### Written instruction
In the part of the records that opens at the start and closes with the line containing "make [551, 857]", replace "midpoint" with "center point" and reproduce those lines with nothing else changed.

Lines of data
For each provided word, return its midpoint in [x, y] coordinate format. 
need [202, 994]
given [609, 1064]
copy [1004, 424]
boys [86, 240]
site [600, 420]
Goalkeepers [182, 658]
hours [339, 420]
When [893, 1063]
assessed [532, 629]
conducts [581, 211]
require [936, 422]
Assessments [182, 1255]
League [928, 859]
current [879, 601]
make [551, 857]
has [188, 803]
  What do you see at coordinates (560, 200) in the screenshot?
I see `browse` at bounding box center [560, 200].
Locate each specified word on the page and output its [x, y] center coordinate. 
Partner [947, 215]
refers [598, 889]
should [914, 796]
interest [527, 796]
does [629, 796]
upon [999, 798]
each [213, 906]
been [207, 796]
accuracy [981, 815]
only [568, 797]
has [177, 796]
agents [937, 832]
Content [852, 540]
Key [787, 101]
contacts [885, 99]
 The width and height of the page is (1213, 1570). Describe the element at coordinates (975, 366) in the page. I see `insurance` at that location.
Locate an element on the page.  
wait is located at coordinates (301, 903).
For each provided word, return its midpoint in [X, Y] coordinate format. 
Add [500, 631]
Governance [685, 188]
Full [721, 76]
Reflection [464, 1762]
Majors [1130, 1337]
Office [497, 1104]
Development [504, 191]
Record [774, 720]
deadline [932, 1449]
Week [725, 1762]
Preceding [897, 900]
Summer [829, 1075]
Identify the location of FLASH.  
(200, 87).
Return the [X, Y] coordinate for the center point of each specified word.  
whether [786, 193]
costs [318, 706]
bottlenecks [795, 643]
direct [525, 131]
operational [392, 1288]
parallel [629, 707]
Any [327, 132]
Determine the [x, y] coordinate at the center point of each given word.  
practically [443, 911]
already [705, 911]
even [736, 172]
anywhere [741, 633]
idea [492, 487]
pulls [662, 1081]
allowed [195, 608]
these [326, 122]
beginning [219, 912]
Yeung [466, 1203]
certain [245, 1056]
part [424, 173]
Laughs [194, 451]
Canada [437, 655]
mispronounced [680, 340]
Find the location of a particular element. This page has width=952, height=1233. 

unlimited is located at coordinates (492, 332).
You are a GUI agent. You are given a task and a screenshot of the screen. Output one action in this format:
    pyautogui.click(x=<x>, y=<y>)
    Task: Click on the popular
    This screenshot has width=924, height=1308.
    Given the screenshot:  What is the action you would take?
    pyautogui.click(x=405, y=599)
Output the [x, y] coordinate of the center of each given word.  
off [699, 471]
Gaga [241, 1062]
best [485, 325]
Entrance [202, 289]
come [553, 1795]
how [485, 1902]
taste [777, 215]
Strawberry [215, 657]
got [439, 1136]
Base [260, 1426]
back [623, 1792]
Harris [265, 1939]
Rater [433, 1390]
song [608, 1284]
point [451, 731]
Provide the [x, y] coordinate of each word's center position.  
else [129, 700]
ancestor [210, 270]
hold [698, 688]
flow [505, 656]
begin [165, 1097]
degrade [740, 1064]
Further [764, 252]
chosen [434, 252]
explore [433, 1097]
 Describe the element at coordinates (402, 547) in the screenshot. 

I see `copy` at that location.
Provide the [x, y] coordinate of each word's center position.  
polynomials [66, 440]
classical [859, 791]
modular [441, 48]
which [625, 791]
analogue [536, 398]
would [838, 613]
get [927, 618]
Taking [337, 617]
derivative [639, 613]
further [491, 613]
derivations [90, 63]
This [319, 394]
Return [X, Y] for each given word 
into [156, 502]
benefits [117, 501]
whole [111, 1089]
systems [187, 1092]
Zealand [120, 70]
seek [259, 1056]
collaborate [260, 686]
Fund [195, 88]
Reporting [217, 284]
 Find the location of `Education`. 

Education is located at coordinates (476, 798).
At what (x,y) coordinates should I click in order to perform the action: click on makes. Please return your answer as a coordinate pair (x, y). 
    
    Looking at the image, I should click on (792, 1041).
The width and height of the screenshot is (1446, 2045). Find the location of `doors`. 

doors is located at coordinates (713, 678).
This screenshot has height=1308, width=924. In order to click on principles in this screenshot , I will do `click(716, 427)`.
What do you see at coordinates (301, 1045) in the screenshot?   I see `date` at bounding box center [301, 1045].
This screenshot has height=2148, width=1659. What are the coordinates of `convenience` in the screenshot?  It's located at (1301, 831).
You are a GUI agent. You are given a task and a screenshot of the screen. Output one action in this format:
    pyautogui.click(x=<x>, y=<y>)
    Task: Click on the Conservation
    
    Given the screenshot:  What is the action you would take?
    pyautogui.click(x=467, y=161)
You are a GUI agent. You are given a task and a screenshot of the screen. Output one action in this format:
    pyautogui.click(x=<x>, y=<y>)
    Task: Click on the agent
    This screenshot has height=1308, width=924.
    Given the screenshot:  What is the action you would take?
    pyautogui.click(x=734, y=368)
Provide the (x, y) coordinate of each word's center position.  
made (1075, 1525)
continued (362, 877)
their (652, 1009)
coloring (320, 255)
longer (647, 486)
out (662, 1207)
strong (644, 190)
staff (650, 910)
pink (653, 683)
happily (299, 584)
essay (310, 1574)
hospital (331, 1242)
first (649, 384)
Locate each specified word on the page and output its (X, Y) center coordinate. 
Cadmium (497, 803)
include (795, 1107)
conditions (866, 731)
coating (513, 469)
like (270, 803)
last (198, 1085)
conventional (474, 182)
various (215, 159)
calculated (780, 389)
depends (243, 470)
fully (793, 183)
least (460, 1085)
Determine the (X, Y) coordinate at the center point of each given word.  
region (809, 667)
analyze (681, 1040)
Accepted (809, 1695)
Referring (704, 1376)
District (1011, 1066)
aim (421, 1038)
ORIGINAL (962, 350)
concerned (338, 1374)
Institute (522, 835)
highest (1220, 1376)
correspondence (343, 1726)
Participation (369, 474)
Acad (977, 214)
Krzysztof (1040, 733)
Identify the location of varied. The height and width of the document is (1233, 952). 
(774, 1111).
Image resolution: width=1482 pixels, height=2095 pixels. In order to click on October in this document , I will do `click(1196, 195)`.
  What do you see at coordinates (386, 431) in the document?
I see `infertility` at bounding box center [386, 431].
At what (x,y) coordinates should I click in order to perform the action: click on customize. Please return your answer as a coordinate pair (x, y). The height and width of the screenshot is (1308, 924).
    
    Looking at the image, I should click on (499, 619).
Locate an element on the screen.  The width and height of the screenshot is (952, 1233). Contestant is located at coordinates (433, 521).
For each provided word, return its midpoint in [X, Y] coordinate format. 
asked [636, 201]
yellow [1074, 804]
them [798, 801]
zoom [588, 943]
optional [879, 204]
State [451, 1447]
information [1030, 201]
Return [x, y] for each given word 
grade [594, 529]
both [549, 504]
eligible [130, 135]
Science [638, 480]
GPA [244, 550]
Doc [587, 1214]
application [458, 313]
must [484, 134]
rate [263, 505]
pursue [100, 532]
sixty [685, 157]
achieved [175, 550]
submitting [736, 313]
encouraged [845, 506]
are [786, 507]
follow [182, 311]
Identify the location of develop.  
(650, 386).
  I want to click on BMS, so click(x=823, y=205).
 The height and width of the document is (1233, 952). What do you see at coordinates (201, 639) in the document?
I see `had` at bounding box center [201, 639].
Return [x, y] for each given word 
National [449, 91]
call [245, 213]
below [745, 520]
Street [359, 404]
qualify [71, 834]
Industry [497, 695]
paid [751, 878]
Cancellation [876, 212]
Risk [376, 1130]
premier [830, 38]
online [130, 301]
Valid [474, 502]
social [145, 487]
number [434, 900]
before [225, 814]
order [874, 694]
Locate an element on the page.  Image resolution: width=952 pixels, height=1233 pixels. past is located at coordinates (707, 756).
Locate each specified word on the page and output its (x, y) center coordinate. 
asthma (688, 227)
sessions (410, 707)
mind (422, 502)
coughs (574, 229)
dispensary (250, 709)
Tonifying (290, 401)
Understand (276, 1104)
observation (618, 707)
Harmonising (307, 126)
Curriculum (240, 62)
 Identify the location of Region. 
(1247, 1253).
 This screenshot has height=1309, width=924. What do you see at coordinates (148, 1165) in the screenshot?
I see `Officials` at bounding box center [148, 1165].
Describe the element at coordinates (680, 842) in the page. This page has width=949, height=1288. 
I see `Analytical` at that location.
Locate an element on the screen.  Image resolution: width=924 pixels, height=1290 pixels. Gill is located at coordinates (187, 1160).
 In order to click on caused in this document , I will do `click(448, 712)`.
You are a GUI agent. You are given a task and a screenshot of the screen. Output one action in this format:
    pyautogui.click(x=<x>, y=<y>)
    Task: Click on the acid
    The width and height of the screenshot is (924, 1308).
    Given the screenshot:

### Response
For each provided word, return its center point in [x, y] coordinate format. 
need [202, 994]
given [609, 1064]
copy [1004, 424]
boys [86, 240]
site [600, 420]
Goalkeepers [182, 658]
hours [339, 420]
When [893, 1063]
assessed [532, 629]
conducts [581, 211]
require [936, 422]
Assessments [182, 1255]
League [928, 859]
current [879, 601]
make [551, 857]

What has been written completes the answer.